Profile

Education

• Ph.D., New Mexico Institute of Mining and Technology, 1984
• M.S., South Dakota School of Mines and Technology, 1981
• B.E., University of Rajasthan, India, 1980

Research Areas and Descriptors

• Mechanics of Materials and Manufacturing; High-strain-rate mechanical properties, deformation and strengthening mechanisms, phase transformations, and processing of nanocrystalline and metastable materials with structural, energetic, and functional properties.

Background

Dr. Thadhani has been involved in research in synthesis, processing, and fabrication of bulk nanocrystalline, metastable, and non-equilibrium alloys, ceramics, and composites with unique structural, energetic, magnetic, and thermoelectric properties through dynamic powder consolidation, and shock-induced phase transformations and chemical reactions; high-strain-rate deformation and failure studies through time-resolved measurements and numerical simulations in metals, ceramics, and composites; and design, fabrication, anergy-absorbing metallic, ceramic, and composite materials. His high-strain-rate laboratory includes a 7.62 mm and a 80-mm diameter single-stage gas-gun to perform impact experiments at velocities of 100 to 1100 m/s with instrumentation to monitor shock-initiated events with nanosecond resolution employing piezoelectric and piezoresistive stress gauges, velocity interferometry, and high-speed digital imaging, combined with the ability to recover impacted materials for post-mortem microstructural characterization and determination of other properties.

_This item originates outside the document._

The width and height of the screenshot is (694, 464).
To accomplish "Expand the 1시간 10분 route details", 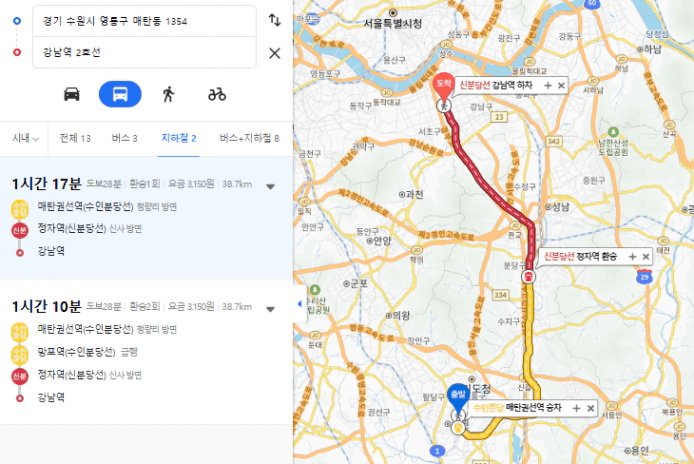I will 270,309.
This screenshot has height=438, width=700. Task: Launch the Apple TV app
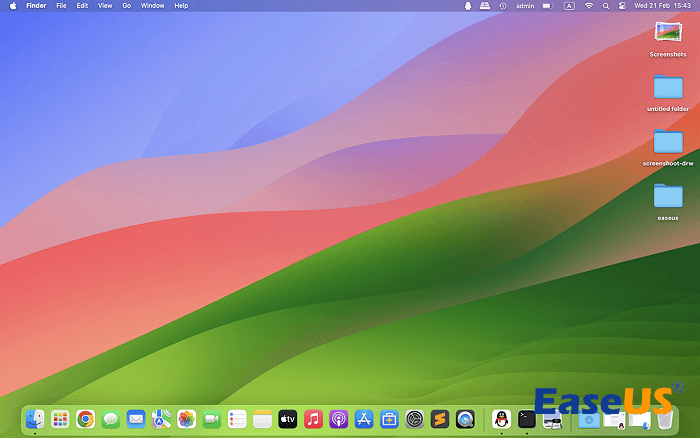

He has built computational capabilities employing continuum simulations for design of experiments and development and validation of constitutive equations, as well as for discrete particle numerical analysis (using CTH and ALE3D codes) to determine the effects observed during shock compression of heterogeneous materials. He is currently building a laser facility for accelerating thin foils for impact experiments on nano-particle layers, thin films, coatings, and soft materials.

Research

Dr. Thadhani's current research projects are sponsored by the Department of Defense and industries, and include dynamic shock consolidation of powders for fabrication of bulk nanocomposite exchanged-coupled permanent magnets with high energy products; the design, processing, characterization and evaluation of structural energetic materials (based on intermetallics, ceramics, thermites, and polymer-composites), including determining their pressure-volume compressibility characteristics and constitutive equations; shock processing and high strain rate mechanical properties of bulk metallic glasses and composites; development and validation of constitutive equations for high-strain-rate mechanical property characterization of tantalum and other bcc metals; and design and ballistic characterization of armor packages and systems.

Dr. Thadhani's has graduated twenty Ph.D. and M.S. students, most of whom are currently working as research scientists at national laboratories or universities. Several of his former M.S. students are working in small and large materials processing industries.